Planning, execution, and feedback are important.
- This speaks to my concerns about letting things fall through the cracks. We need support in fully fleshing out how we will address a certain problem, in executing the plan, and in following up on how its going. Task/project management software could be adapted and used within a collaborative EMR to help with this.
Patient involvement is essential.
- Weed’s approach advocates for communication and collaboration with patients, both to set goals regarding plans for each problem, and to set priorities and work out an overall plan.
Discovering Weed’s historical contributions and recent views on medical charting was a very welcome perk of following up on my problem list post. He published a book in 2011, titled “Medicine in Denial.”

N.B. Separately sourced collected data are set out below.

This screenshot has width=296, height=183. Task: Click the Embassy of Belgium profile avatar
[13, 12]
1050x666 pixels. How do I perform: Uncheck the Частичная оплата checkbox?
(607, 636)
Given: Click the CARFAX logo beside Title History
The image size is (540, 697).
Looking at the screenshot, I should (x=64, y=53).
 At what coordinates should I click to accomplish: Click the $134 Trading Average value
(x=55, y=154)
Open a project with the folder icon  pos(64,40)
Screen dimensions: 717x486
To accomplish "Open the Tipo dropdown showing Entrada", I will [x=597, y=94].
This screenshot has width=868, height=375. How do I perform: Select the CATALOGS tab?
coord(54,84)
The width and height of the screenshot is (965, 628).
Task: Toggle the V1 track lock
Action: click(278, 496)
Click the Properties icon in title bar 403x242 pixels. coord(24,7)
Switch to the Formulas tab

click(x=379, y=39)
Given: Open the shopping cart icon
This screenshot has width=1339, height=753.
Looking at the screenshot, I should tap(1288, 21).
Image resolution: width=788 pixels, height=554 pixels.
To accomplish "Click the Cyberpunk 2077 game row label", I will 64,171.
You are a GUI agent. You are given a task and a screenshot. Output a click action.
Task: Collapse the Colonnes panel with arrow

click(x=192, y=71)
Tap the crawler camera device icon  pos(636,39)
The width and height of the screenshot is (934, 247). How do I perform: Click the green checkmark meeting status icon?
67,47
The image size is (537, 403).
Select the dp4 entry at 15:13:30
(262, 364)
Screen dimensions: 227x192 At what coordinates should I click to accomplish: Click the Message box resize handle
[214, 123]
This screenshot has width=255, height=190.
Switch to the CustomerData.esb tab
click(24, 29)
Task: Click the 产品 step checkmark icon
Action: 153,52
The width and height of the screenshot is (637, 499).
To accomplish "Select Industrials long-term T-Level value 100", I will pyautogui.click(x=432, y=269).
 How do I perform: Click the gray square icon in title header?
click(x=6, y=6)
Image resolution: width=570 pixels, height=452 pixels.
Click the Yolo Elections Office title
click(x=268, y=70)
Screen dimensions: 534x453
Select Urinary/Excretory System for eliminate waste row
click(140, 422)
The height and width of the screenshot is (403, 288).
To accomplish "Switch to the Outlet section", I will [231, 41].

Has anyone read it? I’m wondering if Dr. Weed is involved in any ongoing EMR development efforts.
Summing it up
To do their work, clinicians need to address medical problems in depth and keep track of a potentially long list of problems, all while not losing sight of the patient as a person. This has always been challenging in medicine and is becoming more difficult due to information-overload and current trends in EMR charting. (Dr. Bob Wachter’s 2012 post on using EPIC to chart UCSF hospital notes highlights some of these issues.)
A robust problem-oriented view within EMRs would be very helpful to primary care clinicians, and I would love to see problems used as tags within other aspects of the EMR. However, this problem-view would have to be implemented thoughtfully, in order to not hamper the clinician’s process for considering the patient’s overall medical picture.
Currently, when and how to consider the patient’s overall big picture medically remains a very individual and idiosyncratic practice, both in the hospital and in the outpatient setting. In the comments to Dr. Wachter’s post, the legendary Dr. Lawrence Weed details a number of ways in which technology could make this synthesis process more manageable (by helping to collect relevant data) and more structured for clinicians.
Dr. Weed also earns my undying admiration as he calls for clinicians to collaborate with patients in setting goals for problems, and in setting priorities, and in implementing a plan. It would certainly be interesting to try to implement some of Dr. Weed’s recommendations via EMR.
Leslie Kernisan is an internal medicine physician and geriatrician who blogs at GeriTech.